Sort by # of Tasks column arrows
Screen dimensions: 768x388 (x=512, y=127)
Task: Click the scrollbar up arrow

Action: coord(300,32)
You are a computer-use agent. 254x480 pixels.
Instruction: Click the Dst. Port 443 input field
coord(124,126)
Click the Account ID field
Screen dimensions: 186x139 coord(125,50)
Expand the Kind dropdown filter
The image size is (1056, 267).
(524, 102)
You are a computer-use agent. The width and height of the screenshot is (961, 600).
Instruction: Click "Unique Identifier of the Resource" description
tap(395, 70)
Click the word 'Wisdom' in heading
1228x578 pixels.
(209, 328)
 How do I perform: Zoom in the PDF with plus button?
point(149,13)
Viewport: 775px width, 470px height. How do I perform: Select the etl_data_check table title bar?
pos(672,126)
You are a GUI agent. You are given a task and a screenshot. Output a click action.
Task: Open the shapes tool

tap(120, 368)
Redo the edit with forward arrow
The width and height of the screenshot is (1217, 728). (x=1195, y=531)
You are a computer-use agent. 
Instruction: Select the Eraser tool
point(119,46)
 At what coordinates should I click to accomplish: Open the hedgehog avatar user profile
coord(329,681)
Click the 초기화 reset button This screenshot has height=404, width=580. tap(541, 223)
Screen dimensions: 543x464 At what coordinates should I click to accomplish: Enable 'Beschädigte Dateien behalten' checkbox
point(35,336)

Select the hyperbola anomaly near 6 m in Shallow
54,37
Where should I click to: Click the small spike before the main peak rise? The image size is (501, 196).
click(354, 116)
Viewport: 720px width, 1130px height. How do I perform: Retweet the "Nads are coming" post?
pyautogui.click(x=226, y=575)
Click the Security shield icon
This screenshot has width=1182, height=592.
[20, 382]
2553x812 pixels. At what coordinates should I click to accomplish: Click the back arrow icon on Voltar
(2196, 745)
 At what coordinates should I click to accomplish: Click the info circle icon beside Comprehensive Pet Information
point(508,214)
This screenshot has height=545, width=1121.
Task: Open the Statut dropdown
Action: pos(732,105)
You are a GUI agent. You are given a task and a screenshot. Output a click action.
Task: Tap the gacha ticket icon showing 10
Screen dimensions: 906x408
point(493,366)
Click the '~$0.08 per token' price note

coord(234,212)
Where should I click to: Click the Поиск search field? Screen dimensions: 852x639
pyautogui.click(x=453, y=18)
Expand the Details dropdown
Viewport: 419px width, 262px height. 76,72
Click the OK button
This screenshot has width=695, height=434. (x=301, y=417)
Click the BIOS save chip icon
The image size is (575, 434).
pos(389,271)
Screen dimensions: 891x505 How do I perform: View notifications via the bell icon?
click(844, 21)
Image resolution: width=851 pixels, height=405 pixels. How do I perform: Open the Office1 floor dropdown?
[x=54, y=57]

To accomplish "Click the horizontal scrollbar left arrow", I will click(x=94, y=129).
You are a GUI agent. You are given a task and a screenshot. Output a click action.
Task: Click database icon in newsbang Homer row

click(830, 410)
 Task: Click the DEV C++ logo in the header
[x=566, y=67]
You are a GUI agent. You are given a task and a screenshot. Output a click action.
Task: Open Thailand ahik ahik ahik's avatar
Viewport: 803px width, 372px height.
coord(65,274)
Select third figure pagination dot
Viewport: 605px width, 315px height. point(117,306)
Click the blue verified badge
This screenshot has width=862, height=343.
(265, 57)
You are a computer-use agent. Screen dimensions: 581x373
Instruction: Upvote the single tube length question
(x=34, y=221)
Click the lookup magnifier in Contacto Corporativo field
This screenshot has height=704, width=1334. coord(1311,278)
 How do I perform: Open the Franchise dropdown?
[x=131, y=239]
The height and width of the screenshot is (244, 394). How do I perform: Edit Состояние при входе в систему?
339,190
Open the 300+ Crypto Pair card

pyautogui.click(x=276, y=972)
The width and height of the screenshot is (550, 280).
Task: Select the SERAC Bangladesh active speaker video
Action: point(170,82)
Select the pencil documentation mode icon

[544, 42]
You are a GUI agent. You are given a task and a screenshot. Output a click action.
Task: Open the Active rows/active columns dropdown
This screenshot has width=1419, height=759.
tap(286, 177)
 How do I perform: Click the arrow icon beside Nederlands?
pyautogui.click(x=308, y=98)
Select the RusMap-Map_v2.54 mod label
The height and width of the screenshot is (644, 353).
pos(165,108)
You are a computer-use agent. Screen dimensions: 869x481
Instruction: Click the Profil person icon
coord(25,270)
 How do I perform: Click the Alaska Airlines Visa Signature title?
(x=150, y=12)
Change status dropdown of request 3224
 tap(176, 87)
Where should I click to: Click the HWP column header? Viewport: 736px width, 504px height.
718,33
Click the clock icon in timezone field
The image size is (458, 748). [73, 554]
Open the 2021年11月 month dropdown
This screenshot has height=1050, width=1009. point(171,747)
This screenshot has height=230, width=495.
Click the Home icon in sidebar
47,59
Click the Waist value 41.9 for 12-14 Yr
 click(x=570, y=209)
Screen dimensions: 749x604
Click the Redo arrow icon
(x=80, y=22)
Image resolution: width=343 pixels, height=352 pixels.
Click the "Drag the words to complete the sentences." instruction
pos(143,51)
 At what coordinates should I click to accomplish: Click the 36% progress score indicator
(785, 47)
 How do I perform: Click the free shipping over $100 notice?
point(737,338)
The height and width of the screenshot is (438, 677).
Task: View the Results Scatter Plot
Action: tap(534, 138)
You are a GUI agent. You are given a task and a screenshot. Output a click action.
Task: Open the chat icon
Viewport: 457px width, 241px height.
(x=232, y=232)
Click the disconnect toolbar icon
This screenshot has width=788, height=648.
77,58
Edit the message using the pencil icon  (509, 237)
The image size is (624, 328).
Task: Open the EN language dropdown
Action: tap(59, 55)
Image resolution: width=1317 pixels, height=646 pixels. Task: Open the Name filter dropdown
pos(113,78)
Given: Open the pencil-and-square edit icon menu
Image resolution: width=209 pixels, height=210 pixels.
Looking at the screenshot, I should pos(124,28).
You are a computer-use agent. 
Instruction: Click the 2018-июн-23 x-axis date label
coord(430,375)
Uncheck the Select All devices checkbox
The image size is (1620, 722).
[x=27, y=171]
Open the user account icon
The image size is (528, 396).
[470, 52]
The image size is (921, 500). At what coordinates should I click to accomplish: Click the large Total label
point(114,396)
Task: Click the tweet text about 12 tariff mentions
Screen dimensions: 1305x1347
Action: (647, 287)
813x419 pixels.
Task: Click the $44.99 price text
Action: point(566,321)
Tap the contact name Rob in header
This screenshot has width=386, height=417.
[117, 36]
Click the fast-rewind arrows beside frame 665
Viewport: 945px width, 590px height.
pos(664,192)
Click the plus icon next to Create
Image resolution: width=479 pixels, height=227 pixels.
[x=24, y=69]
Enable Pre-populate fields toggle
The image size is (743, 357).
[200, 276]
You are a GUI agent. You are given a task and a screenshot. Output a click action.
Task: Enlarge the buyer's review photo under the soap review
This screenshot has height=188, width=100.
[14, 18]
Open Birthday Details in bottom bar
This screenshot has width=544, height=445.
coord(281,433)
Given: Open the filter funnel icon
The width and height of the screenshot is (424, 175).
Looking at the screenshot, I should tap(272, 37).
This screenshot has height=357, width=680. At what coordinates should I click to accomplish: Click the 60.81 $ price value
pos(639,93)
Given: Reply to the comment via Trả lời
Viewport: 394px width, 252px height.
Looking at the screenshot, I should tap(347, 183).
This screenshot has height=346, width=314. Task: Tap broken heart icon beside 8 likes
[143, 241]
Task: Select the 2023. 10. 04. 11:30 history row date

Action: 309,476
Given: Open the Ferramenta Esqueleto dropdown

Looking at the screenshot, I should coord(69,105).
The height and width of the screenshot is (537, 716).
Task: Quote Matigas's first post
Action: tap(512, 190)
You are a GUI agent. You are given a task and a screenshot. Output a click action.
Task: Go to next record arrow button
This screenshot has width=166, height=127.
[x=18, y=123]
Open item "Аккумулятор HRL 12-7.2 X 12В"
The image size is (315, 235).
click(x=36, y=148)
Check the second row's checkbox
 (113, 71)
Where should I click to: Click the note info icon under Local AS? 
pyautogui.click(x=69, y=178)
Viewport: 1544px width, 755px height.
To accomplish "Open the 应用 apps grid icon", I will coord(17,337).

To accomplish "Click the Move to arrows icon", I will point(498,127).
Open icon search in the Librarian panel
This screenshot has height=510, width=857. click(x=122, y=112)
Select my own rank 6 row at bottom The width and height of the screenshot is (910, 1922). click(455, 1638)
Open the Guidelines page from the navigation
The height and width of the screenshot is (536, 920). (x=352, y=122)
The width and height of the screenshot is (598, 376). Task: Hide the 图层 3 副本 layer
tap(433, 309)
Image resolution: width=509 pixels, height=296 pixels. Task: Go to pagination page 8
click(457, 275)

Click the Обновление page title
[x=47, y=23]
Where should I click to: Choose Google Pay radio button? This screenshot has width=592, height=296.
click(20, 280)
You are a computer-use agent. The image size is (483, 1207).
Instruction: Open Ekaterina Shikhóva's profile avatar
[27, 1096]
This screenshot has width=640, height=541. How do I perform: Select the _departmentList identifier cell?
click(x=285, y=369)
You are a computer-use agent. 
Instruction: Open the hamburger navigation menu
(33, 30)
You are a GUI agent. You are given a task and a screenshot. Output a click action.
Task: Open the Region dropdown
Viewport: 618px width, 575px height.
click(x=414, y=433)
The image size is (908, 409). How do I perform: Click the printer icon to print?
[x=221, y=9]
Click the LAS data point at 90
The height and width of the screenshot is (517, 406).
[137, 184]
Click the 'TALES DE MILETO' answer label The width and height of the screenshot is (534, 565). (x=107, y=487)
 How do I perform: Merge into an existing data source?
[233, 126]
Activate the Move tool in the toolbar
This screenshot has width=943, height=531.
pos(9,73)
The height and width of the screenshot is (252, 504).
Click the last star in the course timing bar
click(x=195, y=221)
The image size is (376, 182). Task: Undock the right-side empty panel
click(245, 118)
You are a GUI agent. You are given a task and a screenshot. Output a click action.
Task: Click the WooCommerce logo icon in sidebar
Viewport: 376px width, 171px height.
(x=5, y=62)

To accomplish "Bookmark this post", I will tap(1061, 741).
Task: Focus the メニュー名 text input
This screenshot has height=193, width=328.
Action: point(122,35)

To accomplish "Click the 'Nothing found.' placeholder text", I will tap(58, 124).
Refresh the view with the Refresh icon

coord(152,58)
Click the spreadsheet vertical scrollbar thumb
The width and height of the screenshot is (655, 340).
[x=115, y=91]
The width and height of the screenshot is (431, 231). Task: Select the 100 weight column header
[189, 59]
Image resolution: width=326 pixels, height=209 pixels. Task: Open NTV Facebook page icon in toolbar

* PROBLEM REQUIREMENTS *
Please copy each line of the entries in which the word "bottom" shows up.

* TASK OUTPUT *
Open Birthday Details in bottom bar
Select my own rank 6 row at bottom The width and height of the screenshot is (910, 1922). click(455, 1638)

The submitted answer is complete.